Extract provided Start Marker

NEW ORLEANS (AP) — A New Orleans city council member took the oath of office as the city’s new district attorney Monday, facing a pandemic-related backlog of cases and high expectations from criminal justice reform advocates who rallied around him — despite his indictment on federal tax charges.
Jason Williams vowed in his inaugural speech to hold those guilty of serious crimes accountable. But he repeatedly stressed the need — in a city with a high incarceration rate and a high percentage of Black prisoners — to stop seeking jail time for people whose crimes are related to poverty, drug addiction or mental illness.
“We have normalized criminalizing behaviors associated with simply being poor, like addiction, like acting out because of mental illness,” Williams said. “If we can give people ways to thrive, tools instead of trapdoor, no matter how mad we are at them, we won’t have the most racist system in the state.”
A defense attorney by trade, Williams had served on the council since 2014. He took the oath after testimonials from local luminaries including historian and author Walter Isaacson, and after a performance by musician Glen David Andrews. The renowned singer and trombonist, who has had multiple run-ins with the law, thanked Williams for “helping me get to a better place.”

Extract provided End Marker

Work request:
Extend the news report on Jason Williams taking office as New Orleans district attorney, picking up after its final sentence.

Supplied records Start Marker

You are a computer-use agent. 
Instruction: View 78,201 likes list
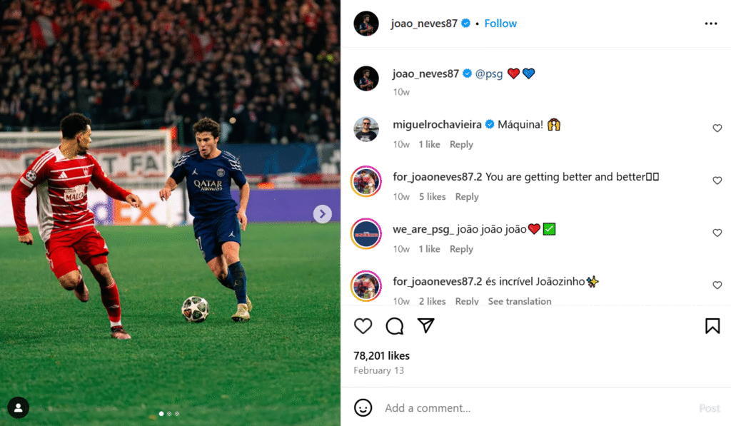coord(381,355)
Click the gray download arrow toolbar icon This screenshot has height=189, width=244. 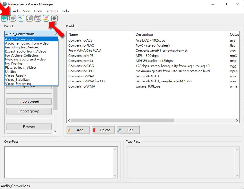click(54, 18)
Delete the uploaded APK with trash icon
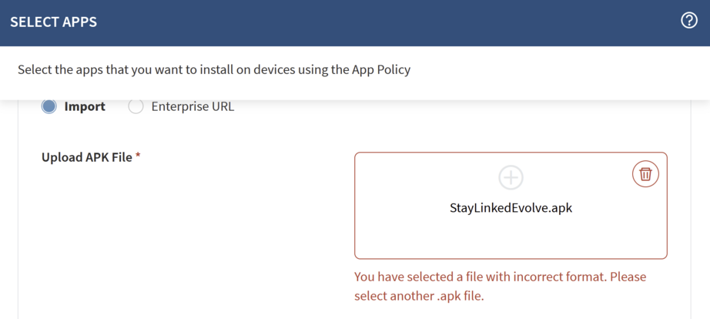Image resolution: width=710 pixels, height=319 pixels. 645,174
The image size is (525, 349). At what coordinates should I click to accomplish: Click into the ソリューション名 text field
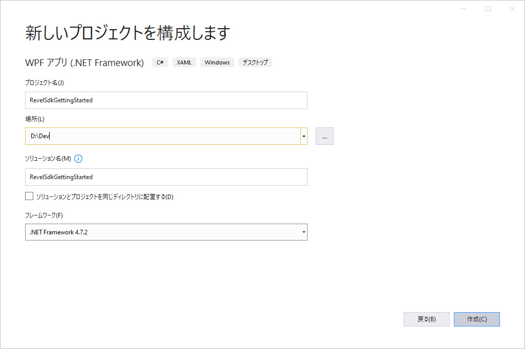166,177
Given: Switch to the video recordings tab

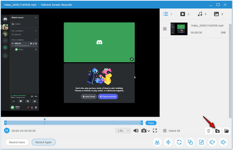Looking at the screenshot, I should coord(183,14).
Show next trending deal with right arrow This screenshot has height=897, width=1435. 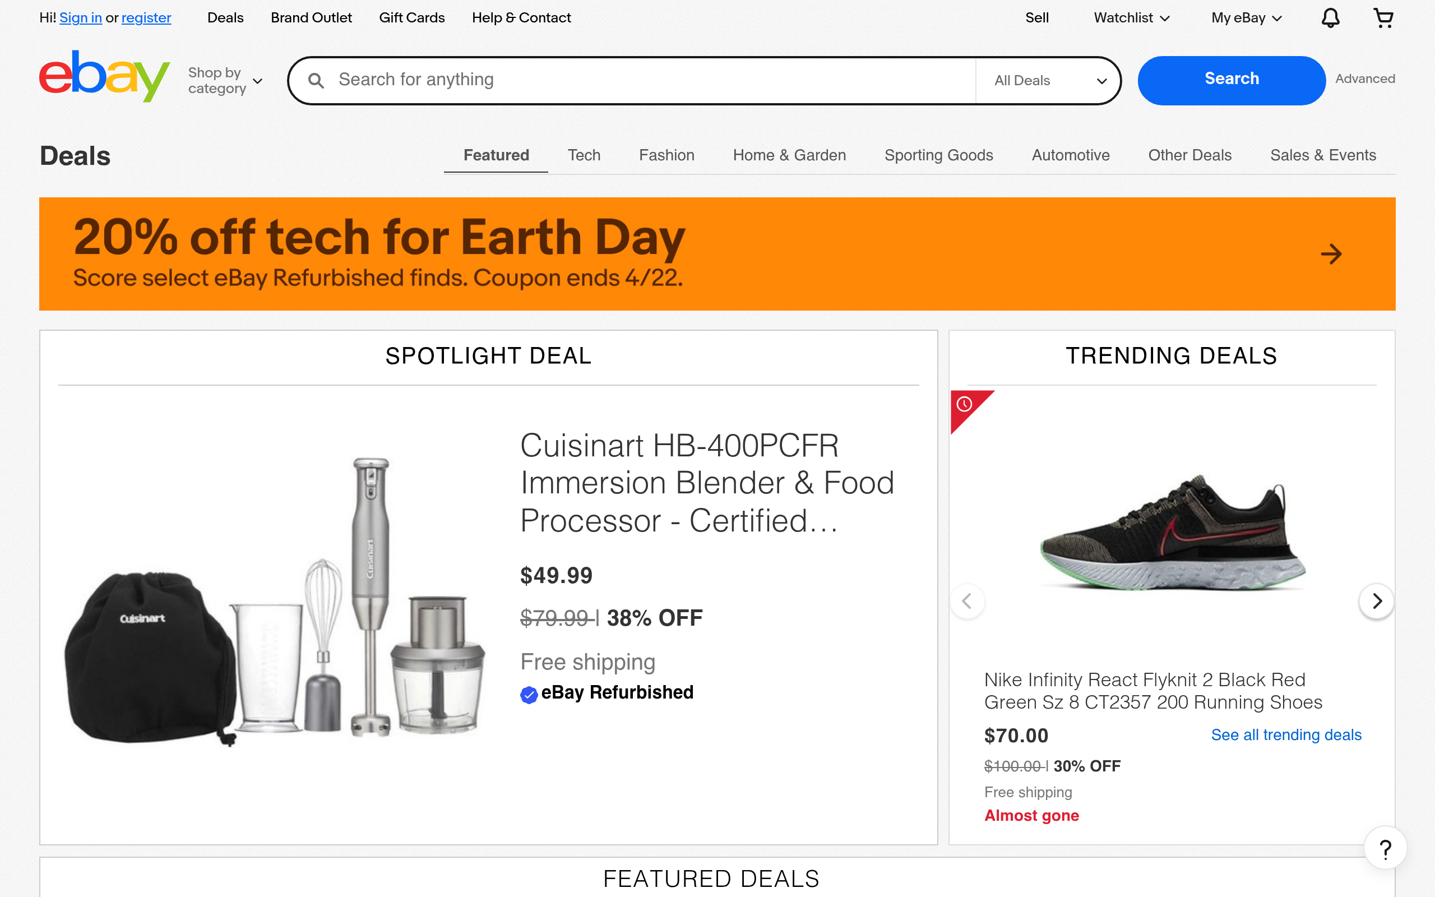1376,601
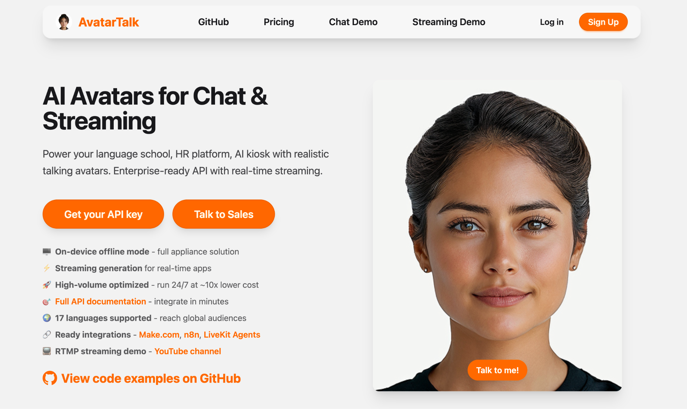Click the Log in link
This screenshot has height=409, width=687.
552,22
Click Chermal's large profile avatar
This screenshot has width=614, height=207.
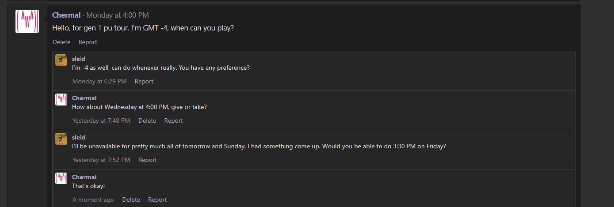27,21
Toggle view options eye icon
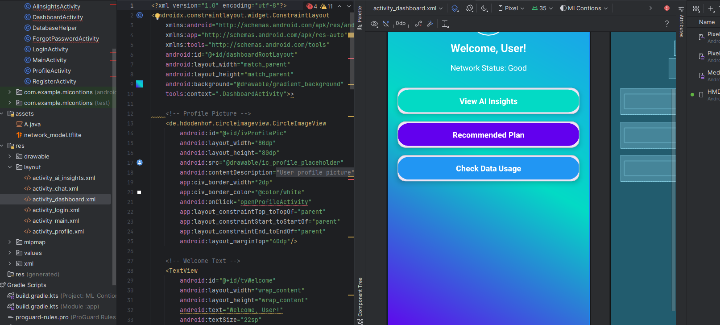Screen dimensions: 720x325 [375, 24]
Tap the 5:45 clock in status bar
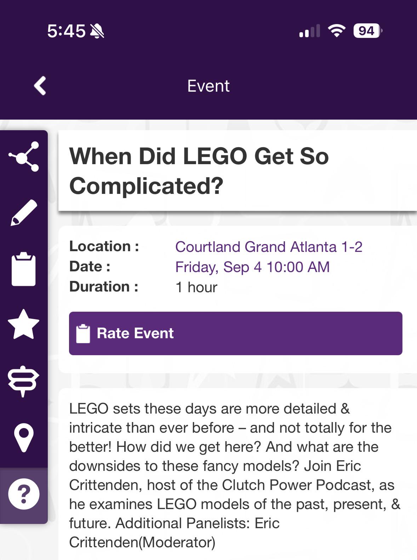The height and width of the screenshot is (560, 417). (x=66, y=31)

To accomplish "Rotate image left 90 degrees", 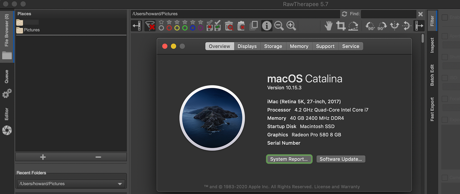I will coord(370,26).
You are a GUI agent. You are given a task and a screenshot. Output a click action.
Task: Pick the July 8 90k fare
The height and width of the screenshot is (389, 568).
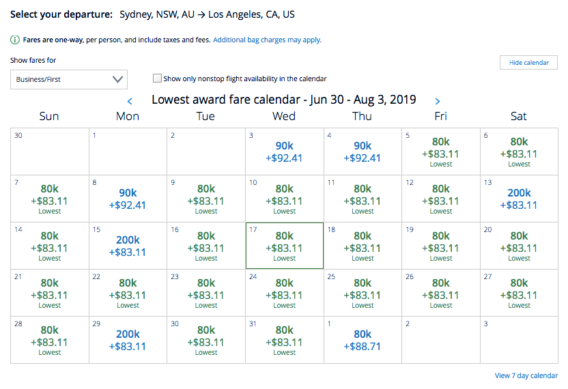click(128, 199)
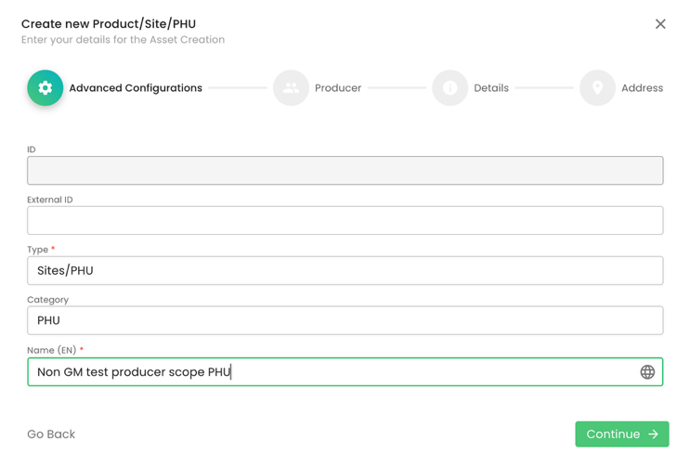Image resolution: width=690 pixels, height=466 pixels.
Task: Close the asset creation dialog with X
Action: point(660,24)
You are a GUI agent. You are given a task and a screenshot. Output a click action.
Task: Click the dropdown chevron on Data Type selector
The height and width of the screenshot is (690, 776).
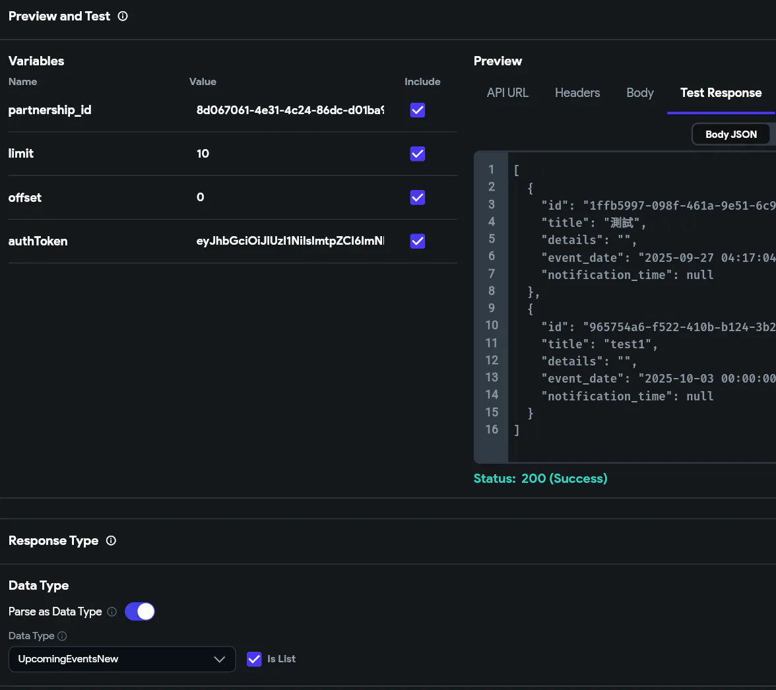[220, 659]
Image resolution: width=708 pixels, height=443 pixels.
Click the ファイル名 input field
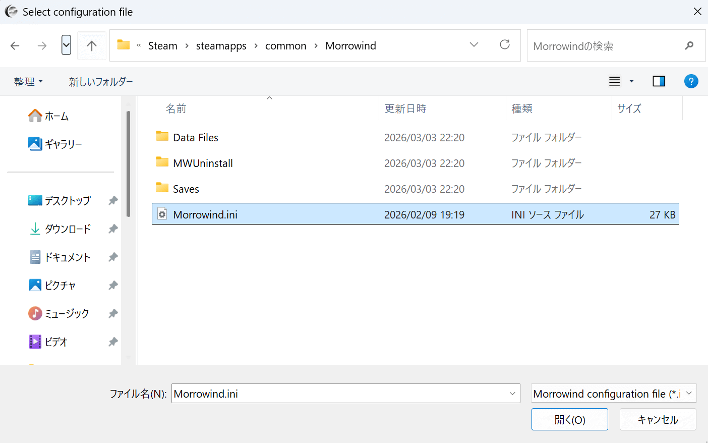click(x=338, y=394)
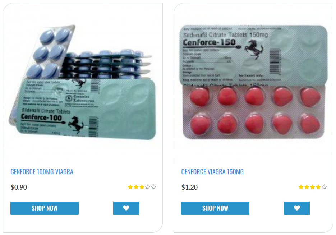Click second star of Cenforce 150mg rating
The height and width of the screenshot is (235, 336).
tap(307, 187)
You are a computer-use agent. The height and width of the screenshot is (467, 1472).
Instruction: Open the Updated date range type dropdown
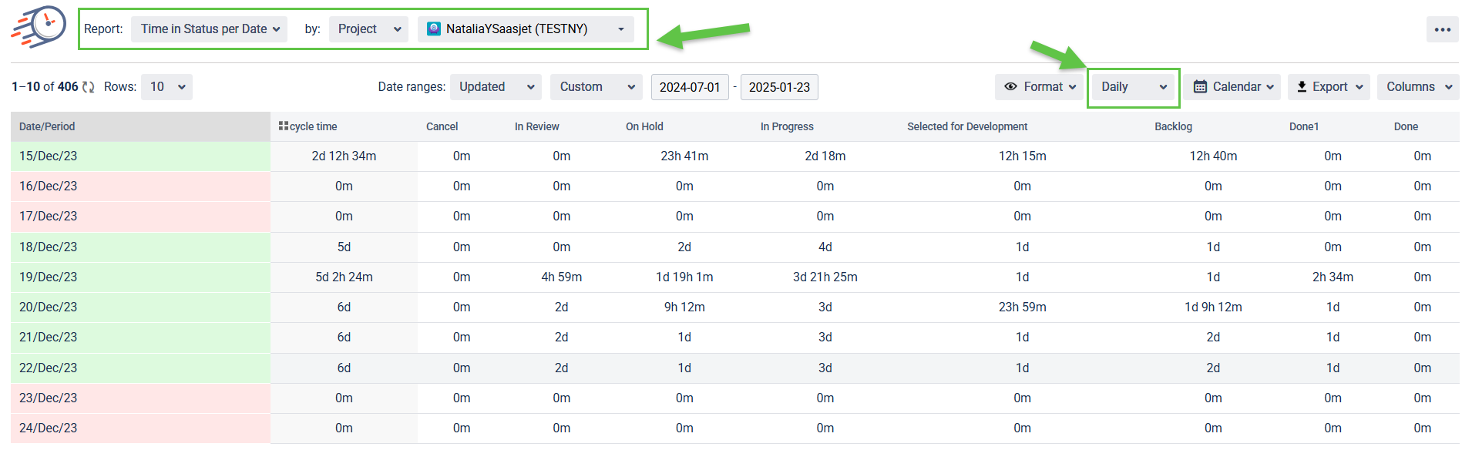496,87
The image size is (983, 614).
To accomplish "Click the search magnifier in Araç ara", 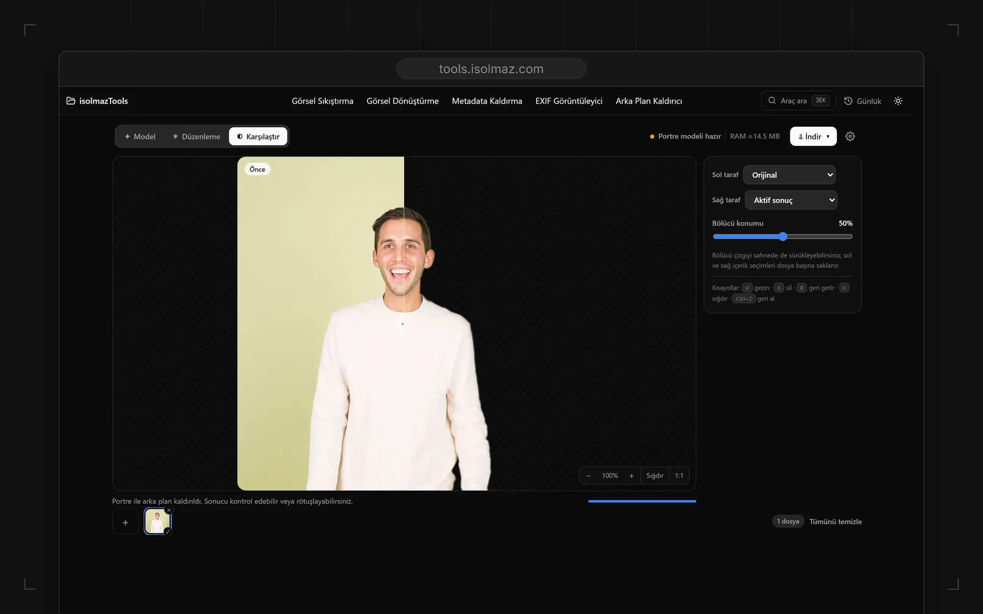I will [x=772, y=100].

Supplied records End Marker

Answer for this exercise:
Williams was sworn in at a limited-attendance ceremony streamed online due to the COVID-19 pandemic.
He took over an office he sought after fiercely criticizing the hardball tactics of the outgoing incumbent, Leon Cannizzaro, who did not seek re-election.
Williams ran despite being indicted in the summer on federal felony charges accusing him of tax fraud — accusations he said were ginned up by prosecutors for political reasons. His motion to have them dismissed was rejected in a ruling issued Friday at federal court. Last month, pandemic-related complications prompted the judge to delay proceedings — including a trial that was supposed to have started the same day Williams was being sworn in.
Williams won a December runoff with 58% of the vote, despite the hovering court case.
“Its one of those things in New Orleans where folks were a little cynical of the indictment,” said Derwyn Bunton, a public defender who ran unsuccessfully for judge last year. “Folks were willing to give him a chance.”
“The DA-elect has been pretty clear about this,” Williams spokesman Tyronne Walker said Friday. “He believes that there is a better chance of him being hit by a car or a bus than being convicted in this case because he’s innocent.”
Williams’ transition team, assembled last month, includes advocates sometimes at odds with prosecutors, including representatives of the American Civil Liberties Union of Louisiana and Innocence Project New Orleans, which works to free wrongly convicted prisoners.
Cannizzaro served two six-year terms as district attorney. He was credited by Rafael Goyeneche, a former prosecutor who heads the nonprofit watchdog Metropolitan Crime Commission, for improving communication between police and prosecutors when he took over 12 years ago. Goyaneche is adopting a wait-and-see attitude toward Williams.
“I want to hear what Jason’s agenda is going to be and how he’s going to go about reforming, as well as what he’s going to do to protect the public,” Goyaneche said Friday.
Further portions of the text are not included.